Das Bezirksgericht Kreuzlingen hatte Skreinig 2020 unter anderem wegen Unterlassung der Buchführung, Misswirtschaft und Beschäftigung von Ausländerinnen und Ausländern ohne Bewilligung schuldig gesprochen. Das Verdikt: zwölf Monate Haft, davon sechs unbedingt, dazu ein Tätigkeitsverbot.

Skreinig und sein Verteidiger Arthur Ruckstuhl gingen in Berufung und forderten vor dem Obergericht einen Freispruch. Passiert ist das Gegenteil: An der Verhandlung am 7. März 2022 erhöhte das Obergericht die bedingte Freiheitsstrafe auf 18 Monate, verlängerte das Berufsverbot für Skreinig um eines von vier auf fünf Jahre und brummte dem Österreicher eine Busse und die Verfahrenskosten auf.

Sie glauben an den Freispruch

Selbstredend geben sich Skreinig und Ruckstuhl damit nicht zufrieden. Vor dem Bundesgericht will der Verteidiger für seinen Mandanten weiterkämpfen. Ruckstuhl sagt: «Wir fordern den Freispruch, weil wir nicht damit einverstanden sind, dass Skreinig Geschäftsführer des Circus Royal gewesen sein soll.»

Skreinig führte den ehemals zweitgrössten Schweizer Zirkus jahrelang mit seinem Partner Peter Gasser, ehe dieser 2018 verstarb. Sowohl vor Bezirks- als auch vor Obergericht argumentierten Skreinig und Ruckstuhl, Gasser sei der alleinige Geschäftsführer gewesen und habe die Geschicke des Zirkus verantwortet.

Die Anklage hingegen stellte sich auf den Standpunkt, dass Skreinig sehr wohl unternehmerische Entscheide getroffen habe und deshalb mitverantwortlich dafür sei, dass dem Zirkus das Geld ausging.
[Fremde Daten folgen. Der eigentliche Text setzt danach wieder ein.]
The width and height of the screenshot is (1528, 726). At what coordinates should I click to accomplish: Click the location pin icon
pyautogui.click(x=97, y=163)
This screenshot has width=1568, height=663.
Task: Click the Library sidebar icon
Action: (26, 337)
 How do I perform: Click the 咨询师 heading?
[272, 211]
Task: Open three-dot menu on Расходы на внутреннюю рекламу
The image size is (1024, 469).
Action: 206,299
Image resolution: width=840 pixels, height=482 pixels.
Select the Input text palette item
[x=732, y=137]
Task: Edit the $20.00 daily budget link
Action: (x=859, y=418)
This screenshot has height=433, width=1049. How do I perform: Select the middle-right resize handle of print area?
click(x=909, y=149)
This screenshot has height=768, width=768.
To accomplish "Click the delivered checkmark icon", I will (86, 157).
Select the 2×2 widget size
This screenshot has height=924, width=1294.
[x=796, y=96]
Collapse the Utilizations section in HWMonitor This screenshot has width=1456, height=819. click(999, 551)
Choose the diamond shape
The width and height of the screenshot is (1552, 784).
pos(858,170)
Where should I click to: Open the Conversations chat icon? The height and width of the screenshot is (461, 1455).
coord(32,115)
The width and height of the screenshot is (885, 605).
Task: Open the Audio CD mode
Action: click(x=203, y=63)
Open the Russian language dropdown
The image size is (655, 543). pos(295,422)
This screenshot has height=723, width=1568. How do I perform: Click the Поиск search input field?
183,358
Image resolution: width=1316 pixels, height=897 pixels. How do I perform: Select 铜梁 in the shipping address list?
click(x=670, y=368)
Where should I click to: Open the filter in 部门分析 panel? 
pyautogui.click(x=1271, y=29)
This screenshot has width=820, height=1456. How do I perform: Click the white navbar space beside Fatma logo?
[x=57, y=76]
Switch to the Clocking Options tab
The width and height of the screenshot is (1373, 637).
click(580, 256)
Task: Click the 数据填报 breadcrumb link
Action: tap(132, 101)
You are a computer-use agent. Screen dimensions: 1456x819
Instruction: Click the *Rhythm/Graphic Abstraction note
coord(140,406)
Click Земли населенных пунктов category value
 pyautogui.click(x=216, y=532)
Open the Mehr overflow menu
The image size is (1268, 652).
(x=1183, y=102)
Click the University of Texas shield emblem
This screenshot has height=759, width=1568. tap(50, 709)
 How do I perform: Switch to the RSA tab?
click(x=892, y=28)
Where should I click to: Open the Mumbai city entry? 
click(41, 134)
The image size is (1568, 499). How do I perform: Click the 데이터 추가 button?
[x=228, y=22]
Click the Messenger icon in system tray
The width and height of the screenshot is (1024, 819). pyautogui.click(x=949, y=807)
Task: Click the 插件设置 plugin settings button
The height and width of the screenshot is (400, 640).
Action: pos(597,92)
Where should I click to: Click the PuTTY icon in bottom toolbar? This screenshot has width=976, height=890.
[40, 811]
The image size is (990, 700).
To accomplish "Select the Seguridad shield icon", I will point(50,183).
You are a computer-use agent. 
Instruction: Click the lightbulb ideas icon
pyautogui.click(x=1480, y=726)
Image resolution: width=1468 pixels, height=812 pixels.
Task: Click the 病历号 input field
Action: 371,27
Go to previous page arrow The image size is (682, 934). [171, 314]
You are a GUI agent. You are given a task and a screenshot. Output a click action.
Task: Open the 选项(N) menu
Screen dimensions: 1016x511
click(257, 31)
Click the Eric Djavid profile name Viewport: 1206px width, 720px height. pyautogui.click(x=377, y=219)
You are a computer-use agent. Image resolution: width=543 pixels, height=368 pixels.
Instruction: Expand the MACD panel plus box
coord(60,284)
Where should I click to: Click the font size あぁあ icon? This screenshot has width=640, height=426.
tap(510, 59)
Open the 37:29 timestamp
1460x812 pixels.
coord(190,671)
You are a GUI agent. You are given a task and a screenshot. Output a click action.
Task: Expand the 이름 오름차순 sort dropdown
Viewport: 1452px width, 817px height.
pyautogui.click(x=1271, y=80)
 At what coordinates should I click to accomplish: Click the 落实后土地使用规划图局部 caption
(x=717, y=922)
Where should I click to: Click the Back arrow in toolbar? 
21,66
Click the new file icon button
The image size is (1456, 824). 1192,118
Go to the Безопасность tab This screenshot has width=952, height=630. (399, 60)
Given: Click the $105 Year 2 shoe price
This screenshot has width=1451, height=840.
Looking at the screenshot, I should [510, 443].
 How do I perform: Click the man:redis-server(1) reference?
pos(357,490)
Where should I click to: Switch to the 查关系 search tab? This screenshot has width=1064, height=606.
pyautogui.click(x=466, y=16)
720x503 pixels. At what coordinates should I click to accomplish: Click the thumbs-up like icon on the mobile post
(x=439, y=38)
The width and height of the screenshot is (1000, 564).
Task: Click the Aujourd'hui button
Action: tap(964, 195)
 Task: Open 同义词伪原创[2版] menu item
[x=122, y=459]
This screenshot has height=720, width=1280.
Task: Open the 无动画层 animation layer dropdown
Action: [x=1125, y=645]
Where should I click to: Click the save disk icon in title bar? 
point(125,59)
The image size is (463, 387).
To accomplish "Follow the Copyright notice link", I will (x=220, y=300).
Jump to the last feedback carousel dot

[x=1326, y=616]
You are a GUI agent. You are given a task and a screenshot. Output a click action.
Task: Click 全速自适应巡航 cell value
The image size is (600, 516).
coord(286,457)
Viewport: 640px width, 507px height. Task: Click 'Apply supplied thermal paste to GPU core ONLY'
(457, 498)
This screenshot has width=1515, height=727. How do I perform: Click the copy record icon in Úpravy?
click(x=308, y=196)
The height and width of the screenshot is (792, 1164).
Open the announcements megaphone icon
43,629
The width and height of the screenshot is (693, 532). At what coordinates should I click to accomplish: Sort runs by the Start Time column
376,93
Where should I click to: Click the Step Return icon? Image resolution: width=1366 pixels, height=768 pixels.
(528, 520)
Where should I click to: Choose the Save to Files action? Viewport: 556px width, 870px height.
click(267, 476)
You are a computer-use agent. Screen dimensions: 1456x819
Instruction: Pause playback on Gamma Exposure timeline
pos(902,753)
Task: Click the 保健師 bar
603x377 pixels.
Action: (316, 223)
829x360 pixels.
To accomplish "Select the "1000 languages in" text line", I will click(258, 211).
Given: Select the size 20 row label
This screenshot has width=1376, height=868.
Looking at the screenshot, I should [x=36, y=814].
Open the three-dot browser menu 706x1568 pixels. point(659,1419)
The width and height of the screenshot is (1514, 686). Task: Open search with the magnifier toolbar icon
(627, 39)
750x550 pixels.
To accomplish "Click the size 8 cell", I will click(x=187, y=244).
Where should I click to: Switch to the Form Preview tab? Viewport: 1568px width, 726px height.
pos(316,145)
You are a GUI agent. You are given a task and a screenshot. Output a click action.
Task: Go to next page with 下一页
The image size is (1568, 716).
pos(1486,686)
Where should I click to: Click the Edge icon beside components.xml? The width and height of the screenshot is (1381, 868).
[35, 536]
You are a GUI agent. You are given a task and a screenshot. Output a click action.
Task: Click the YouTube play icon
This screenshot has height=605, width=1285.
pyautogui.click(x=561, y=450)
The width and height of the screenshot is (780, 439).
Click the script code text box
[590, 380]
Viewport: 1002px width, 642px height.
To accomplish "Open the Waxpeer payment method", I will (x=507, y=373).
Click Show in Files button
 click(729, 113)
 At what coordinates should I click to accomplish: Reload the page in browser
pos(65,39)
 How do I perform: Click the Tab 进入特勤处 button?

Ihrer Argumentation bleiben Skreinig und sein Verteidiger weiterhin treu. Auf die Frage, wie hoch er seine Erfolgschancen vor Bundesgericht einschätze, sagt Ruckstuhl: «Deutlich über 50 Prozent.»

Dass die Strafe für seinen Mandanten erneut erhöht wird, schliesst er aus, denn: «Eine Verschärfung kann es nur geben, wenn der Staatsanwalt eine Anschlussberufung macht.» Weil dieser aber schon vor Obergericht mit seinem Antrag durchgedrungen sei, sei das nicht zu erwarten.